Lucas pleads not guilty to misconduct, oppression, false reporting

Kremmling begins search for new chief


In the first court appearance for former Kremmling Police Chief Jamie Lucas since being charged with misconduct in January, he pleaded not guilty and requested a jury trial via his attorney.

Lucas’ attorney Jeffrey Eidsness entered the plea Tuesday in Grand County Court as he requested a two-day jury trial, which Judge Nicholas Catanzarite set for Oct. 13-14 potentially extending through Oct. 15.

“We look forward to having this case be heard,” Eidsness said.

Timeline of Events

Dec. 4 – Grand County Sheriff’s Office takes over the investigation into an alleged case of animal abuse involving three juveniles.

Dec. 13 – Fraser Winter Park Police Chief Glen Trainor confirms his department is investigating Kremmling Police Chief Jamie Lucas for potential misconduct.

Dec. 20 – The town of Kremmling places Lucas on paid administrative leave after receiving a letter from the 14th Judicial District Attorney’s Office that Lucas had been Brady listed.

Jan. 2 – The DA’s office reviewed the Fraser Winter Park Police Department’s investigation after it was completed in December.

Jan. 22 – In response to the allegations of misconduct, Lucas takes a polygraph and requests a special prosecutor.

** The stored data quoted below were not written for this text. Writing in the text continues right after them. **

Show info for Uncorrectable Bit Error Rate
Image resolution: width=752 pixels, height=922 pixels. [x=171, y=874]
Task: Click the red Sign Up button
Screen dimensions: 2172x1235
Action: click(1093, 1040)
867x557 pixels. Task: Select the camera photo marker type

The DA refutes Lucas’ claims.

Jan. 31 – The DA’s office files 15 charges against Lucas after reviewing the concluded Fraser Winter Park Police Department investigation.

April 22 – Kremmling’s town board votes unanimously not to reappoint Lucas as police chief and directs the town manager to begin a job search for a new chief.

Eidsness also asked the judge to set a status hearing in June because he said he plans to subpoena documents for Lucas’ defense from the Grand County Sheriff’s Office. Lucas and Eidsness are also still discussing whether they will file for a special prosecutor.

After town leaders elected not to reappoint Lucas as Kremmling’s police chief on April 22, Lucas shared on Facebook that he is deeply disappointed with the decision and continued to accuse the sheriff’s office and the 14th Judicial District Attorney’s Office of corruption. Eidsness echoed the sentiment again on Tuesday.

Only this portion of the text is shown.